'Caravan For Peace,' Led By Mexican Poet Javier Sicilia, Protests Drug War In New York (PHOTOS, VIDEO)

PHOTOS: Mexican Poet Leads Anti-Drug War Protest In NYC

NEW YORK -- Javier Sicilia took one last drag on his cigarette before tossing it in front of a downtown HSBC bank branch. He then strode into the bank lobby, followed by fellow demonstrators and a dozen police officers, returning outside a few minutes later with a black briefcase filled with $1 bills dotted in red.

Sicilia then grabbed a fistful of the cash and threw it on the sidewalk in front of the bank.

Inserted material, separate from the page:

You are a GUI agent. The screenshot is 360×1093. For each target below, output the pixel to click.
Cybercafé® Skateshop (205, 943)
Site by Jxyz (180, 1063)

"En este banco se lavan dinero!" Sicilia shouted, jabbing his finger behind him. "In this bank, they launder money!" someone translated as the noted Mexican poet repeated himself in Spanish.

Sicilia was joined in a protest Friday by some 100 Mexican and American activists as part of a 6,000-mile "Caravan for Peace" against the international drug war, in which his son was killed a year-and-a-half ago. After speaking about failed drug policies on the steps of City Hall, Sicilia and the group marched to a branch of HSBC.

A Senate investigation revealed in July the bank's lax controls have allowed deadly drug cartels to launder billions of dollars through its U.S. operations since 2005. In a statement released prior to a hearing on the Senate report, HSBC said executives would formally apologize for the bank's actions.

"We will acknowledge that, in the past, we have sometimes failed to meet the standards that regulators and customers expect," the statement said.

During his speech at City Hall, Sicilia said "corrupt bureaucrats" have only profited from the war on drugs.

"This war has not diminished at all the demand for drugs," Sicilia said through a Spanish translator. "It has increased violence, criminality, robbery, extortion, kidnapping, and human trafficking exponentially. It has murdered thousands of innocent human beings. It has ... corrupted many other thousands."

In March 2011, drug gang members suffocated Sicilia's son Juan Francisco Sicilia Ortega and his six friends in Mexico after a bar fight. Drug violence in Mexico has resulted in the deaths of some 60,000 people over the last few years, the Caravan for Peace estimates. In the first half of 2012 alone, government statistics show 21,500 homicides were committed in Mexico, though the government does not provide official statistics on killings that are specifically drug-related.

"The strategists of President Calderón against the drug dealers and the drug wars has created a multiplication of mass criminal bands in Mexico," Sicilia told The Huffington Post. The criminals kill people like his son, he said, and feed off the profits of illegal drugs sold in Mexico and smuggled into the United States.

Robert Suarez, a harm reduction worker at the Washington Heights Corner Project and member of VOCAL-NY, said most Americans may not feel the direct violent affects of the drug war, but they are felt every day when drug abuse is criminalized.

"I myself am an orphan to this war. I lost my mother to AIDS because there was no needle exchange when she was injected," Suarez said, adding that needle exchanges are still illegal.

Two weeks ago, Suarez' friend overdosed in a park. "The people he was with were too afraid to call the police or dial 911," he said.

Suarez and other speakers noted over-incarceration for mild drug offenses and petty crimes committed by addicts to feed their habits create further casualties in the drug war.

In New York last year, police made 50,680 arrests for the lowest-level marijuana possession offense, according to the Drug Policy Alliance. Those arrests cost the government more than $75 million.

Many of these low-level drug arrests result from the NYPD's stop-and-frisk policy, which critics say unfiarly targets young black and Latino men.

"This was a war begun by racist politicians who wanted to demonize people of color," Suarez said, his voice booming.

Another member of VOCAL-NY, Robert Tolbert of the Bronx, told The Huffington Post that New York needs fairer policing.

"We need to change the thinking of drugs," said Tolbert, adding he has personally battled with heroin and cocaine addiction. "We need to treat it as a health issue, not a criminal one."

Sicilia said marijuana and other "soft drugs" should be regulated like alcohol and tobacco.

"We have to regulate it within the rules of the market and the state," he said. "That would help a lot to stop violence."

After his son died, Sicilia wrote a final line of poetry: "The world is not worthy of words / they have been suffocated from the inside / just as they suffocated you."

Since then, Sicilia has committed to demonstration and not written poetry.

"I don't write poetry anymore," Sicilia said. "One looks, hears, and talks from the perspective of poetry. Simply speaking to make visible the pain of this war is a form of poetry."

As cops cleared Sicilia from the HSBC bank branch, another activist who lost her son to the drug war picked up a dye-soaked bill from the sidewalk and held it in front of her.

"There's no way to launder this. There's no way to make this feel clean," Teresa Carmona cried, creating a verse of demonstration poetry of her own. "They're blood money."